Monthly Payment Loan and Deferred Payment Loan

These Minnesota programs offer down payment and closing cost assistance to homebuyers or homeowners who are participating in the Start Up or Step Up programs and meet certain income requirements.

The Monthly Payment Loan program offers a loan up to $15,000 that has an interest rate equal to that of your mortgage and gets repaid with equal monthly payments over 10 years.

The Deferred Payment Loan offers no-interest loans up to $8,000 (or $10,000 for Deferred Payment Plus, which is open to qualifying borrowers). You repay the loan when you move, sell, refinance or pay off your mortgage.

Learn more

Rate shopping tips

To get the best mortgage rate, follow these shopping tips:

Contact at least three lenders on the same day.

By contacting multiple lenders, you’ll up the chances of getting the best possible deal on a mortgage. Because rates change from day to day, it’s important to contact every potential lender on the same day. Also, ask each lender if the rate they quoted you is their lowest rate for that day.

Give each lender the same information.

To draw up a rate quote, a lender will usually ask you to provide information such as your name, Social Security number, income, the address of the property and a desired mortgage amount. Make sure you give each lender the exact same information so you can accurately compare rates.

Add up all lender fees to get the full cost of a mortgage.

It’s important to include lender fees in your calculations when comparing rates.
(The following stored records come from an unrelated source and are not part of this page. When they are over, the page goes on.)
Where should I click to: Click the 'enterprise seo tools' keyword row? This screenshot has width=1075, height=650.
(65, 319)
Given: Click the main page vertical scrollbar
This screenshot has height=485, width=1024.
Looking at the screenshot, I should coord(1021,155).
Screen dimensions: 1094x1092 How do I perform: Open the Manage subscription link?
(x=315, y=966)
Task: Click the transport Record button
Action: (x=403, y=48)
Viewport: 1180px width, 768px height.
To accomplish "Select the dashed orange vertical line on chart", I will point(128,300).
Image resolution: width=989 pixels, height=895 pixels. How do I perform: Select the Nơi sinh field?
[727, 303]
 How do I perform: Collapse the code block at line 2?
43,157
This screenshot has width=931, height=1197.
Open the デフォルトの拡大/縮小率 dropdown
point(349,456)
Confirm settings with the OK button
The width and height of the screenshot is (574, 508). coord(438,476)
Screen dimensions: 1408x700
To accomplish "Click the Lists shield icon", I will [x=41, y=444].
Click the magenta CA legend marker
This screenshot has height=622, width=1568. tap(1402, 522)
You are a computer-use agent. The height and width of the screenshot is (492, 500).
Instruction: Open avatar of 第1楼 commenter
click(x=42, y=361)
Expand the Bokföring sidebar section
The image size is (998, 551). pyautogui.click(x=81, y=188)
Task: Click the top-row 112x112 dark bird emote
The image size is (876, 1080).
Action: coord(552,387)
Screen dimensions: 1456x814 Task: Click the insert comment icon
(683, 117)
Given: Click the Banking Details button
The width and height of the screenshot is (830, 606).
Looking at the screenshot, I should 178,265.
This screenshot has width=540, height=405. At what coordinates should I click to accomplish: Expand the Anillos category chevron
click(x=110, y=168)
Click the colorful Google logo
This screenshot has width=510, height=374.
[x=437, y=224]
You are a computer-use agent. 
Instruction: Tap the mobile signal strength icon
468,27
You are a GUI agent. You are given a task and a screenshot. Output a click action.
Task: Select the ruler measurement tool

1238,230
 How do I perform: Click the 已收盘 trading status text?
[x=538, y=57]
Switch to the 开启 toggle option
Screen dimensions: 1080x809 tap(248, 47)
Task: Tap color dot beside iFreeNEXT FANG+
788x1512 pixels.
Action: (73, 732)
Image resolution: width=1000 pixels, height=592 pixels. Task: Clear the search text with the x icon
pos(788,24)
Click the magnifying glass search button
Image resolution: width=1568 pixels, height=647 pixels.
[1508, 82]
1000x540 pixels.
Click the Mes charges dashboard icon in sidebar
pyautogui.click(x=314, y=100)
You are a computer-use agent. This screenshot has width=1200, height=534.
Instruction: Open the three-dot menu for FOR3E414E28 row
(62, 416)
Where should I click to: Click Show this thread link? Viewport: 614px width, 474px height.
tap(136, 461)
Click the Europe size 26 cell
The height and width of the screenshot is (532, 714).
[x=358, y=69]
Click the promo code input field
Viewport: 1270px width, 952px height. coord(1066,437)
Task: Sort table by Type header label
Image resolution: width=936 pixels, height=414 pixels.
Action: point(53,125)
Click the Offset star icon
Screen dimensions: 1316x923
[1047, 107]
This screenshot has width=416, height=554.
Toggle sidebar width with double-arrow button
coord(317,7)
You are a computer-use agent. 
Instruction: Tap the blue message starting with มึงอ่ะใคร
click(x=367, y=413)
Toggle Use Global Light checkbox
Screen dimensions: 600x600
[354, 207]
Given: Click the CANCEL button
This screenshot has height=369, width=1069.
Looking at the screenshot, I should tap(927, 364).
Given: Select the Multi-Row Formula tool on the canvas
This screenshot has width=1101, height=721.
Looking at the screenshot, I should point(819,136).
A rate can look deceptively low when you don’t factor in fees. Look at points, which are fees you pay to a lender to secure a better rate. Other fees may include origination fees, broker fees and settlement costs. To make the best comparisons, ask lenders to quote you an annual percentage rate (APR), which is an interest rate that includes any fees that might come with your mortgage.

Know when to lock in the rate.

A mortgage rate lock lets you “lock in” a desirable mortgage rate, and it can also help you avoid an unpleasant rate hike should interest rates rise while your mortgage is being processed. Consider locking in your rate when you find the house you want and go under contract. Your lender may also be willing to “float” your rate if interest rates drop.

The information in this article is accurate as of the date of publishing.